Trabalhadores da TSF ameaçam avançar para greve

Por a 18 de Novembro de 2019

TSF 30 AnosOs trabalhadores da rádio TSF ameaçaram recorrer à greve se a administração da Global Media não esclarecer dentro de dez dias questões relacionadas com a anunciada reestruturação do grupo.

“Os trabalhadores da TSF decidiram conceder um prazo de dez dias para obter uma resposta – por escrito – por parte dos destinatários, findo o qual se reservam o direito de utilizar todas as formas de luta ao seu dispor, incluindo o recurso à greve”, lê-se num comunicado citado pela Lusa.

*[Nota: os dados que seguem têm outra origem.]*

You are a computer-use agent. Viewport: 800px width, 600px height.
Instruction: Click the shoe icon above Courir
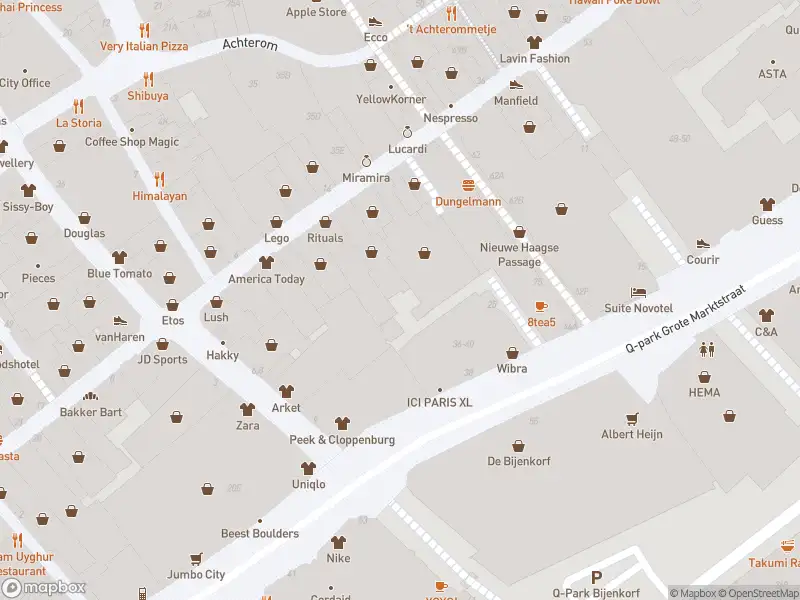(x=703, y=244)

Reunidos em plenário na sexta-feira, os trabalhadores da TSF decidiram, com o apoio do Sindicato dos Jornalistas e do Sindicato dos Trabalhadores das Telecomunicações e Comunicação Audiovisual, exigir ao presidente do Global Media Group, Daniel Proença de Carvalho, e aos accionistas Kevin Ho, José Pedro Soeiro e Rolando Oliveira um esclarecimento, por escrito e no prazo de dez dias, a várias questões que querem ver clarificadas.

Segundo o comunicado, “desde o anúncio da nova reestruturação [do Global Media Group], a instabilidade na TSF tem sido grande, agravada por atrasos no pagamento de salários a trabalhadores efectivos e colaboradores”. Os trabalhadores da TSF querem “um esclarecimento claro e cabal de quem tem poder de decisão dentro da empresa sobre a reestruturação anunciada, incluindo rescisões por mútuo acordo e um eventual despedimento colectivo, número de trabalhadores a dispensar, critérios para esses despedimentos e datas para que esta reestruturação avance”, refere a Lusa.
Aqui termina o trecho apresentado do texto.